Text block:
So my DH says the anniversary issue doesn't bother him at all. Now, I don't know if I should be happy or offended! :w00t: I am looking at flights and pricing out hotels!! I am hopeful that I can make this happen!! If can get things lined up, I will provide my contact info!! 

I am a bit nervous about having Opey fly, I don't want to traumatize him!

Again, thank you Laura for offering to be my ride and Nida for letting me know people would be willing to help me!


----------



## edelweiss (Apr 23, 2010)

Lindsay, I flew yesterday w/two from Athens to Vienna---about 3 hrs. Although I was exhausted from the heat once I was here, it went fine! I then took a train & a metro to our apt.--along w/a backpack, 2 computers, and 2 medium pieces of luggage along w/the pups large size Sturditravel bag for 2. DH was there to help, of course, but it really took both of us! The pups were so happy to have all 8 feet on the ground & ran & played like crazy once set free! It really isn't that hard, usually. This was only Lisi's second flight so I expected it to be a lot worse. Kitzel has always been a fantastic traveler. 
Mostly it is getting ready to go, the dread of the trip itself and the uncertainty of it all that paralyzes us.

Supplied material:
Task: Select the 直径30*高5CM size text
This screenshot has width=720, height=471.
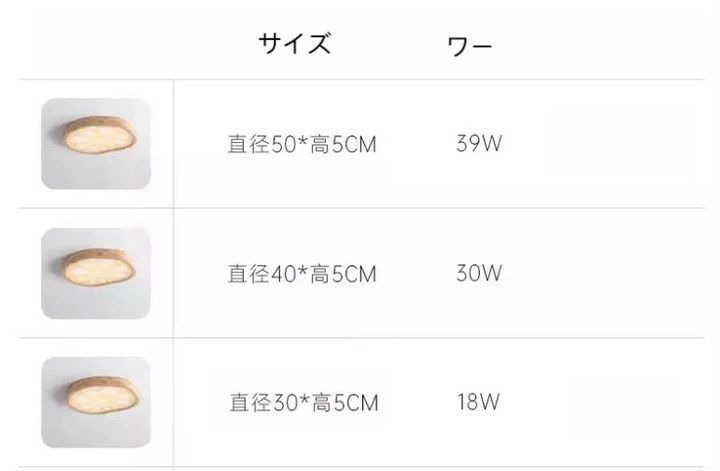Action: coord(304,403)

Written tasks:
A - In the forum thread on flying with dogs, between which two cities did edelweiss fly, and roughly how long did the flight take?
B - Repeat the passage of the forum thread on flying with dogs between "Again, thank you" and "(Apr 23, 2010)", inclusive.
C - Write what comes next in the forum thread on flying with dogs, beginning after its final sentence.
The material bears no relation to the forum thread on flying with dogs.

Responses in order:
A - From Athens to Vienna, a flight of about three hours.

B -
Again, thank you Laura for offering to be my ride and Nida for letting me know people would be willing to help me!


----------



## edelweiss (Apr 23, 2010)

C -
We are on the ground to help, so just let us know your needs & we will help to find solutions! The party will be worth it. . . and hey, give you guy a break---he is thinking of pleasing you!:thumbsup:


----------



## LuvMyBoys (Jan 2, 2012)

lmillette said:


> So my DH says the anniversary issue doesn't bother him at all. Now, I don't know if I should be happy or offended! :w00t: I am looking at flights and pricing out hotels!! I am hopeful that I can make this happen!! If can get things lined up, I will provide my contact info!!
> 
> I am a bit nervous about having Opey fly, I don't want to traumatize him!
> 
> Again, thank you Laura for offering to be my ride and Nida for letting me know people would be willing to help me!


yahoo!! It's gonna work! :chili::chili: Crazy Dog Lady Weekend, here we come!


----------



## lmillette (Apr 23, 2012)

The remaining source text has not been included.